By Myrna M. Velasco – May 24, 2021, 5:30 AM
from Manila Bulletin
The restricted gas output of the Malampaya field since March this year has reduced overall electricity generation in the country by more than 400 megawatts, according to Manila Electric Company.
Meralco Vice President Lawrence S. Fernandez conveyed that the slowdown in production from the field started on March 31, “and has continued to this day,” and there had been no definitive timeframe yet on when that fuel production dilemma will ease.
“There is no advice on when the restriction may be lifted,” the Meralco executive noted, while emphasizing that the overall impact on the power grid is slashed electricity supply.
“The effect has mainly been the reduction of available capacity from the gas plants by 433 megawatts,” Fernandez stated. Meralco has capacity off-take agreements with the gas-fired power facilities that are all drawing their fuel from the Malampaya field, including those of the 1,200-megawatt Ilijan; 1,000MW Santa Rita, 500MW San Lorenzo, and 414MW San Gabriel plants.
In fact, in the previous billing cycles, the cost hike in the electric bills had been partly attributed to the Malampaya gas restriction predicament.
Fernandez emphasized “the restriction aggravated the plant outages being experienced by the grid,” especially during the summer months when electricity consumption typically hits peak because of the scorching weather.
The Meralco executive added that “even though the gas plants could produce more power, they are forced to reduce output due to lack of fuel.”
It is widely perceived in the power sector that Malampaya’s gas output will start to drastically dwindle next year, hence, the owner of gas-fired power fleets – primarily First Gen Corporation and South Premiere Power Corporation (SPPC) of the San Miguel group – are now placing their bets on imported liquefied natural gas (LNG) as their next fuel source.
For the 1,200MW Ilijan gas plant that is due for turnover to SPPC next year, its gas sale and purchase agreement (GSPA) with Malampaya is set to expire by July 2022, hence, that will be a major market loss to Udenna Corporation, which is anticipated as the next operator of the gas field once it closes its deal with Shell.

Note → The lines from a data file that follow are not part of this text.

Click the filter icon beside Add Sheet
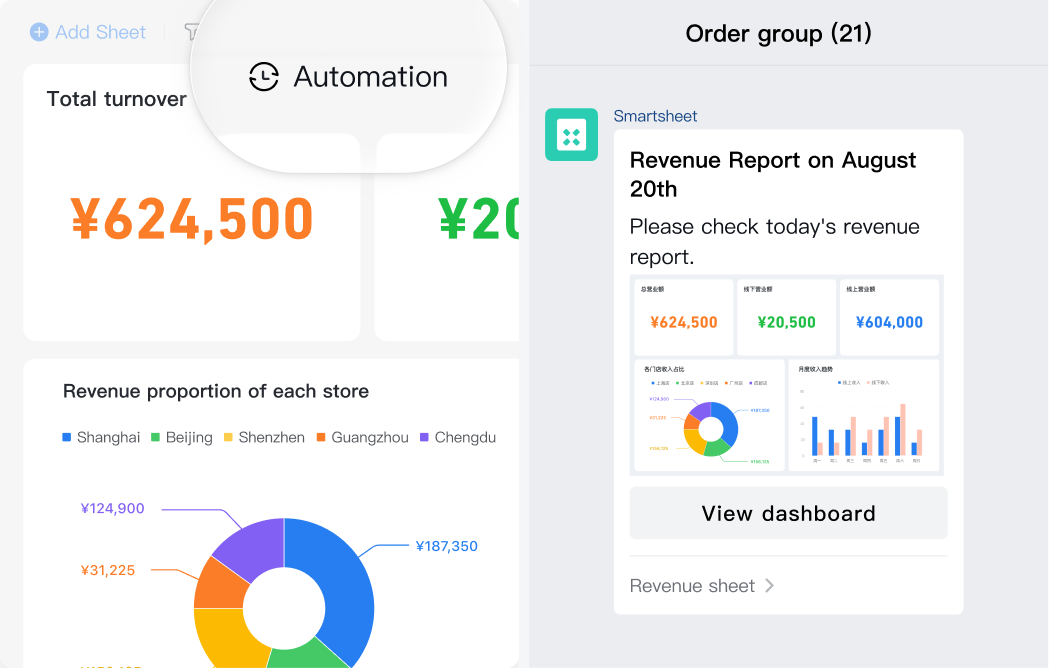Viewport: 1049px width, 668px height. click(190, 32)
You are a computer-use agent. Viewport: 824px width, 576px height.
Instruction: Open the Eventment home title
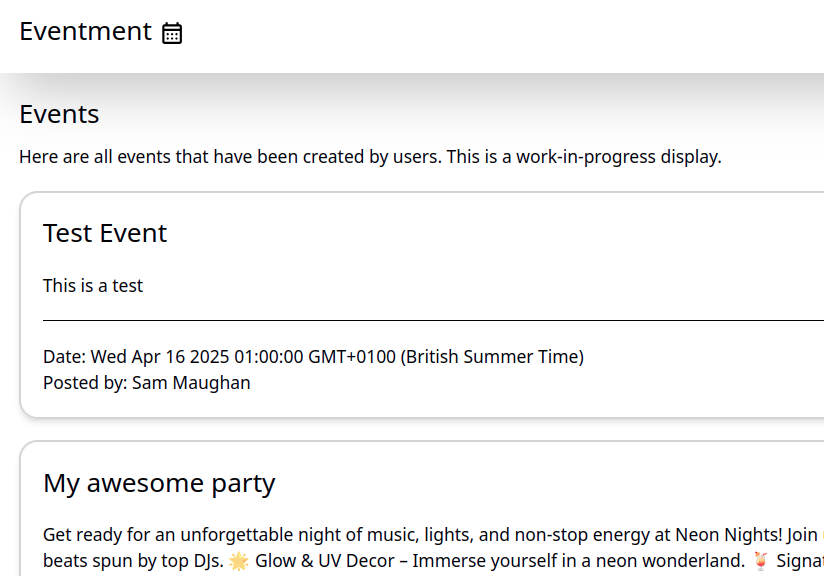tap(85, 31)
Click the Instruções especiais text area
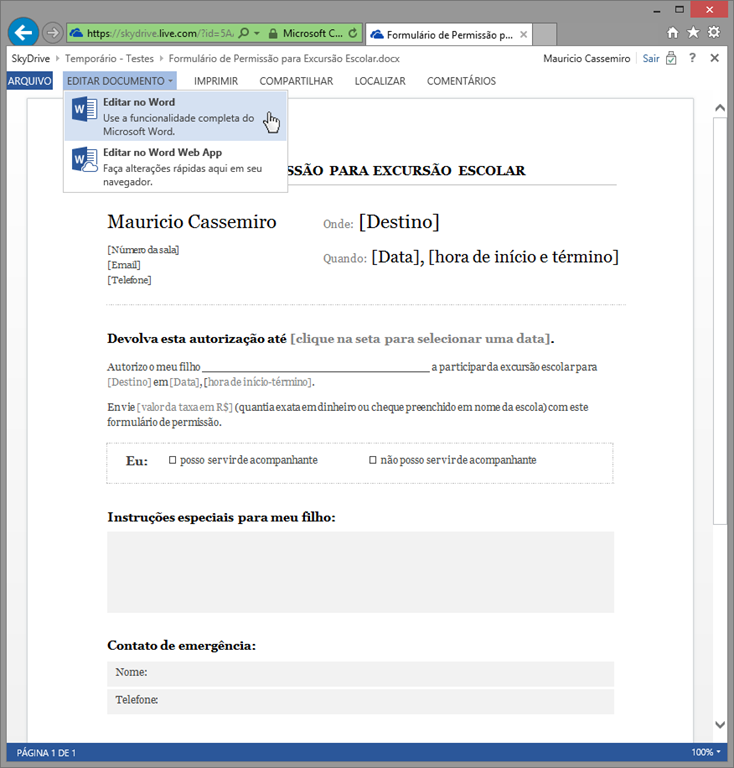Viewport: 734px width, 768px height. click(360, 572)
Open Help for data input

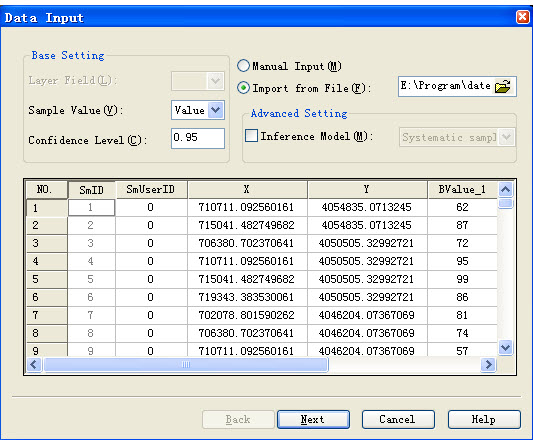(484, 419)
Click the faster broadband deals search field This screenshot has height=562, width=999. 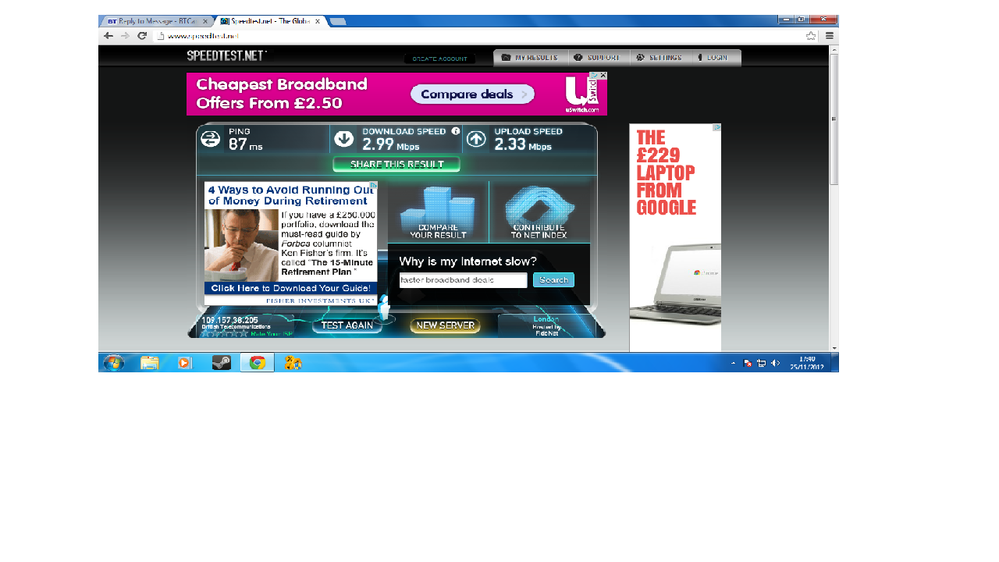click(463, 280)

Relative to Meralco’s supply portfolio that is being strained by the twin impact of Malampaya’s gas restriction and the forced outages of power plants, the company has entered into an “emergency supply procurement” to tie it over through the summer season and the remaining months of the year, since supply tightness has been projected to last until August.
The power firm has underwritten an interim power supply agreement with Masinloc Power Partners Co. Ltd. of the San Miguel group, for additional supply of 220 to 260 megawatts so it can beef up electricity supply into its load network, especially during the critical periods of the year.
That emergency supply sourcing is subject for DOE approval because part of Meralco’s plea is to have that exempted from the competitive selection process (CSP) policy in the sector.